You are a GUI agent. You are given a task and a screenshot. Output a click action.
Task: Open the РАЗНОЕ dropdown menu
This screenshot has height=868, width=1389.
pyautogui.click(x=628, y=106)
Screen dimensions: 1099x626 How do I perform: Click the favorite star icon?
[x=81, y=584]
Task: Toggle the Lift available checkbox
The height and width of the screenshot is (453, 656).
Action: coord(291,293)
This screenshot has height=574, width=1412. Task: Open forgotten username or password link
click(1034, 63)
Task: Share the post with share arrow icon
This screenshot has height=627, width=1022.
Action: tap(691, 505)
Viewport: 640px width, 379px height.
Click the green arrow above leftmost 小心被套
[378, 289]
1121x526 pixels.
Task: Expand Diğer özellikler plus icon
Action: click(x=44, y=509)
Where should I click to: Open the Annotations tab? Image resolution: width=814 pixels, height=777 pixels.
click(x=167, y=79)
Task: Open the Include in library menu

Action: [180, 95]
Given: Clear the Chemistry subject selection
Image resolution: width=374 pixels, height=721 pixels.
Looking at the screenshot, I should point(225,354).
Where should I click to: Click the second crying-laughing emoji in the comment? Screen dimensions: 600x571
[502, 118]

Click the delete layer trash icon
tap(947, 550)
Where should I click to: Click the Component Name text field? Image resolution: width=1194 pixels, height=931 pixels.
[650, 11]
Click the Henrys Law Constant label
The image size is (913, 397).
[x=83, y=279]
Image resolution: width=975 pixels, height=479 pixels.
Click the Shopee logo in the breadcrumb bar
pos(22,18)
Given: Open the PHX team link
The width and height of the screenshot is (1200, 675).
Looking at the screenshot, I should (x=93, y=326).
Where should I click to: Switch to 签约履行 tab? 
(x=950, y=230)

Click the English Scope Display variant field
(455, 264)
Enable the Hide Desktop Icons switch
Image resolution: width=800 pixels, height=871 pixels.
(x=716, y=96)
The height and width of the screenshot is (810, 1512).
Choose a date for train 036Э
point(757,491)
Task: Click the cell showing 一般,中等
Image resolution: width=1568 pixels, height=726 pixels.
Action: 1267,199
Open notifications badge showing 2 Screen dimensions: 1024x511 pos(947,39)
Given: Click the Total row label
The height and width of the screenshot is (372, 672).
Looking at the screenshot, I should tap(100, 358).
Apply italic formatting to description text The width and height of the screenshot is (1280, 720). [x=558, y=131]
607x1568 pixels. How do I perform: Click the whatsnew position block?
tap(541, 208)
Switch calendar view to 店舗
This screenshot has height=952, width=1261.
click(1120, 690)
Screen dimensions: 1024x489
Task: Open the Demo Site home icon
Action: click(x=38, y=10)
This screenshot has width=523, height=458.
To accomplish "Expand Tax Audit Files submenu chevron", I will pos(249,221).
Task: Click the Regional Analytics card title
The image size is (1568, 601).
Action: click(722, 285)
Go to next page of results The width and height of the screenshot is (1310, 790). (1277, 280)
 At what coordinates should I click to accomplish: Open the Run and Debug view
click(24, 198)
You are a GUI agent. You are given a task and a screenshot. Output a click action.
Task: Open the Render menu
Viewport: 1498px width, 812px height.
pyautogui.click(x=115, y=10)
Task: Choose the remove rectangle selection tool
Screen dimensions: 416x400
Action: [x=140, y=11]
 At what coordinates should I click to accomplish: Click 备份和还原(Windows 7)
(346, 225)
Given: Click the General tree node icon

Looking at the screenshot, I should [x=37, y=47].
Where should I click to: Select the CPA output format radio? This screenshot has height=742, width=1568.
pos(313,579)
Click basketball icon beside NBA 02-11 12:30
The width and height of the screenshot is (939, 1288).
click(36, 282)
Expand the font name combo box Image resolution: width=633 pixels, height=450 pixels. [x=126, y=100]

● PROBLEM STATEMENT: Print each record again. Nothing may be left out.

● ANSWER SECTION:
You are a GUI agent. You are given a task and a screenshot. Output a click action.
Task: Open the РАЗНОЕ dropdown menu
This screenshot has height=868, width=1389.
pyautogui.click(x=628, y=106)
Screen dimensions: 1099x626 How do I perform: Click the favorite star icon?
[x=81, y=584]
Task: Toggle the Lift available checkbox
The height and width of the screenshot is (453, 656).
Action: coord(291,293)
This screenshot has height=574, width=1412. Task: Open forgotten username or password link
click(1034, 63)
Task: Share the post with share arrow icon
This screenshot has height=627, width=1022.
Action: tap(691, 505)
Viewport: 640px width, 379px height.
Click the green arrow above leftmost 小心被套
[378, 289]
1121x526 pixels.
Task: Expand Diğer özellikler plus icon
Action: click(x=44, y=509)
Where should I click to: Open the Annotations tab? Image resolution: width=814 pixels, height=777 pixels.
click(x=167, y=79)
Task: Open the Include in library menu

Action: [180, 95]
Given: Clear the Chemistry subject selection
Image resolution: width=374 pixels, height=721 pixels.
Looking at the screenshot, I should point(225,354).
Where should I click to: Click the second crying-laughing emoji in the comment? Screen dimensions: 600x571
[502, 118]

Click the delete layer trash icon
tap(947, 550)
Where should I click to: Click the Component Name text field? Image resolution: width=1194 pixels, height=931 pixels.
[650, 11]
Click the Henrys Law Constant label
The image size is (913, 397).
[x=83, y=279]
Image resolution: width=975 pixels, height=479 pixels.
Click the Shopee logo in the breadcrumb bar
pos(22,18)
Given: Open the PHX team link
The width and height of the screenshot is (1200, 675).
Looking at the screenshot, I should (x=93, y=326).
Where should I click to: Switch to 签约履行 tab? 
(x=950, y=230)

Click the English Scope Display variant field
(455, 264)
Enable the Hide Desktop Icons switch
Image resolution: width=800 pixels, height=871 pixels.
(x=716, y=96)
The height and width of the screenshot is (810, 1512).
Choose a date for train 036Э
point(757,491)
Task: Click the cell showing 一般,中等
Image resolution: width=1568 pixels, height=726 pixels.
Action: 1267,199
Open notifications badge showing 2 Screen dimensions: 1024x511 pos(947,39)
Given: Click the Total row label
The height and width of the screenshot is (372, 672).
Looking at the screenshot, I should tap(100, 358).
Apply italic formatting to description text The width and height of the screenshot is (1280, 720). [x=558, y=131]
607x1568 pixels. How do I perform: Click the whatsnew position block?
tap(541, 208)
Switch calendar view to 店舗
This screenshot has height=952, width=1261.
click(1120, 690)
Screen dimensions: 1024x489
Task: Open the Demo Site home icon
Action: click(x=38, y=10)
This screenshot has width=523, height=458.
To accomplish "Expand Tax Audit Files submenu chevron", I will pos(249,221).
Task: Click the Regional Analytics card title
The image size is (1568, 601).
Action: click(722, 285)
Go to next page of results The width and height of the screenshot is (1310, 790). (1277, 280)
 At what coordinates should I click to accomplish: Open the Run and Debug view
click(24, 198)
You are a GUI agent. You are given a task and a screenshot. Output a click action.
Task: Open the Render menu
Viewport: 1498px width, 812px height.
pyautogui.click(x=115, y=10)
Task: Choose the remove rectangle selection tool
Screen dimensions: 416x400
Action: [x=140, y=11]
 At what coordinates should I click to accomplish: Click 备份和还原(Windows 7)
(346, 225)
Given: Click the General tree node icon

Looking at the screenshot, I should [x=37, y=47].
Where should I click to: Select the CPA output format radio? This screenshot has height=742, width=1568.
pos(313,579)
Click basketball icon beside NBA 02-11 12:30
The width and height of the screenshot is (939, 1288).
click(36, 282)
Expand the font name combo box Image resolution: width=633 pixels, height=450 pixels. [x=126, y=100]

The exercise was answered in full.